Rudi Reißmann hat sich einen Lebenstraum erfüllt. Von Mitte Juni bis Mitte September ist der Würzburger Rentner in 13 Wochen mit dem Kajak von der Quelle in Donaueschingen bis zur Mündung am Schwarzen Meer entlang gepaddelt.
Rudi Reißmann kann es nicht lassen. Er nutzt die herbstlichen Sonnenstunden an einem Vormittag Ende September für einen letzten Ausflug auf dem Main. Sein persönliches Fahrtenbuch verrät ihm, dass er noch ein Stück zurücklegen muss, um auf eine Jahresleistung von 4450 Kilometern zu kommen. Der Ehrgeiz packt den Rentner aus der Dürrbachau, und so macht er das, was er in den letzten Monaten praktisch jeden Tag getan hat. Er schnappt sich sein fast 30 Kilo schweres Kajak, lässt es ins Wasser und paddelt los. Man sieht Reißmann an, dass er mit sich und der Welt im Reinen ist. Er hat in diesem Jahr geschafft, was er sich Zeit seines Lebens vorgenommen hat: Einmal in einem Guss einen größeren Fluss von der Mündung bis zur Quelle zu paddeln. Reißmann hat sich die Donau ausgesucht, mit 2845 Kilometern den zweitlängsten Fluss Europas nach der Wolga (3534 km).

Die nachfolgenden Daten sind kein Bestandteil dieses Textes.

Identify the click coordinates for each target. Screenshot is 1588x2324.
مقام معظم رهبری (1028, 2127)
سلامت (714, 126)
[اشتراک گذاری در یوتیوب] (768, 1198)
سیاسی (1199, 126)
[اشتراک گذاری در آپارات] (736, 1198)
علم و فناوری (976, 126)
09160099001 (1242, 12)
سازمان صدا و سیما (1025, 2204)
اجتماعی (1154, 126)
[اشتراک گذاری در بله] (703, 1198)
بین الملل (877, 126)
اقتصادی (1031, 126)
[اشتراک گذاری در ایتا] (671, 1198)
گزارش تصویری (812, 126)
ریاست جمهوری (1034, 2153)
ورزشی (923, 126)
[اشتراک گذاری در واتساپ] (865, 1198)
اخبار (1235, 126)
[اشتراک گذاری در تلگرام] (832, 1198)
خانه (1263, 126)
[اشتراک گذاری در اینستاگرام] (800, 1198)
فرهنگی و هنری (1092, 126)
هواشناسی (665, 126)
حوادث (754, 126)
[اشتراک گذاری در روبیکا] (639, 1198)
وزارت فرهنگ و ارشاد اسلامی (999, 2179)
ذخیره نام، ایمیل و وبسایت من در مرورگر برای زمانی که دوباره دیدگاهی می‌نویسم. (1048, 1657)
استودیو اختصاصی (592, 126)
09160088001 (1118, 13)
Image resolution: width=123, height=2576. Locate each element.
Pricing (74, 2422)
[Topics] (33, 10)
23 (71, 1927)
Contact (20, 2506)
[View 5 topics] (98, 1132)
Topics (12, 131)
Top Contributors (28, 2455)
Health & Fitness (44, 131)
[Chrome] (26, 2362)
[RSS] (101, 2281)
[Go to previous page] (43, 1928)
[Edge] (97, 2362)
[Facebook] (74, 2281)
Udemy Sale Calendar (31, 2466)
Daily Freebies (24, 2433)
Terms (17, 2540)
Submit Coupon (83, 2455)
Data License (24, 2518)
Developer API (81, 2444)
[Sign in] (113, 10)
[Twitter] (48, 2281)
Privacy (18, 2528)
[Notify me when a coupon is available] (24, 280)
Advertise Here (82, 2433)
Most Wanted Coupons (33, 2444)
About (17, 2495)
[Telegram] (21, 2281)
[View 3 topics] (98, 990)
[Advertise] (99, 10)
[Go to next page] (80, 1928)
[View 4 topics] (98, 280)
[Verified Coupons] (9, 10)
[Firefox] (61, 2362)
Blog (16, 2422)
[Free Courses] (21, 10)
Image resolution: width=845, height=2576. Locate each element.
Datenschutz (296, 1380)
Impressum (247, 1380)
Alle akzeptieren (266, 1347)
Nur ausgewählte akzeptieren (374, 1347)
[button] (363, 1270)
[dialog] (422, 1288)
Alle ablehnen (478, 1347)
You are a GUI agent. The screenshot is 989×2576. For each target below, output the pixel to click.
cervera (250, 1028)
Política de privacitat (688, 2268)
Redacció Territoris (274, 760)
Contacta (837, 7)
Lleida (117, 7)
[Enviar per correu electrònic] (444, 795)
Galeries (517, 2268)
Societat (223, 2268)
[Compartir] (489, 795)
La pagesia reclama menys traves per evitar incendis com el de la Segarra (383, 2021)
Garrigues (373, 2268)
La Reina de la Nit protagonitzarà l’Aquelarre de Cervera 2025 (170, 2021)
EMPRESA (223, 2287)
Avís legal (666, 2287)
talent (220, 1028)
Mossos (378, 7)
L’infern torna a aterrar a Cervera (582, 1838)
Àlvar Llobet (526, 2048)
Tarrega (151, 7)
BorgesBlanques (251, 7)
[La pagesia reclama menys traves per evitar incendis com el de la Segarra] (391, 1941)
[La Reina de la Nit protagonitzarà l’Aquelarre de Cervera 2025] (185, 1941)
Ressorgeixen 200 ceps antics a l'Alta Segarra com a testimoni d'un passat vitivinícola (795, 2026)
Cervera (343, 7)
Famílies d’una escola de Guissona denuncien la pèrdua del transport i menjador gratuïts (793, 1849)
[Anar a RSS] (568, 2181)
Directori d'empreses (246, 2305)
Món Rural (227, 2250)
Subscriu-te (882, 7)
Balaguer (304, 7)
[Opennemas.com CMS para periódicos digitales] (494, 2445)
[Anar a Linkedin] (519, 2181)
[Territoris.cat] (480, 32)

Stolz breitet er in seinem blauen Transporter, den er einst in ein fahrbares Zuhause umgebaut hat, einen Teil der entwickelten Fotos aus. Sie zeigen Pelikane, die offizielle Donauquelle in Donaueschingen – und ihn selbst, braun gebrannt, auf dem offenen Meer. Es ist das Schwarze Meer. Dort ist Reißmann gemeinsam mit acht Mitstreitern nach 13 Wochen Fahrt Mitte September angekommen. Für Reißmann war die Ankunft etwas ganz Besonderes. Schließlich durfte er just an diesem Tag auch seinen 66. Geburtstag feiern.
Jahrzehnte arbeitete er in einem Würzburger Elektrogroßhandel. Ein Ausstieg für ein Vierteljahr war nicht drin. Also musste Reißmann auf die Erfüllung seines Traumes warten und warten und hoffen, dass sein Körper in Schuss bleibt. Im Herbst 2007 war es dann soweit. Reißmann ging in Rente. Von nun an widmete er sich der Erfüllung seines Traumes, der Mitte Juni endlich begann. Es fällt nicht schwer, Reißmann zu glauben, dass er jeden Morgen gerne mit 50 Kilo Gepäck in sein Kajak gestiegen ist und zwischen 25 und 60 Kilometer zurückgelegt hat. Neun Länder passsierten die Paddler auf ihrer langen Reise. In Serbien und Bulgarien stand die Gruppe in einigen Regionen zum Schutz vor Raubüberfällen unter Polizeischutz, sobald sie das Ufer betrat. „Bedroht haben wir uns aber zu keinem Zeitpunkt gefühlt“, betont Reißmann.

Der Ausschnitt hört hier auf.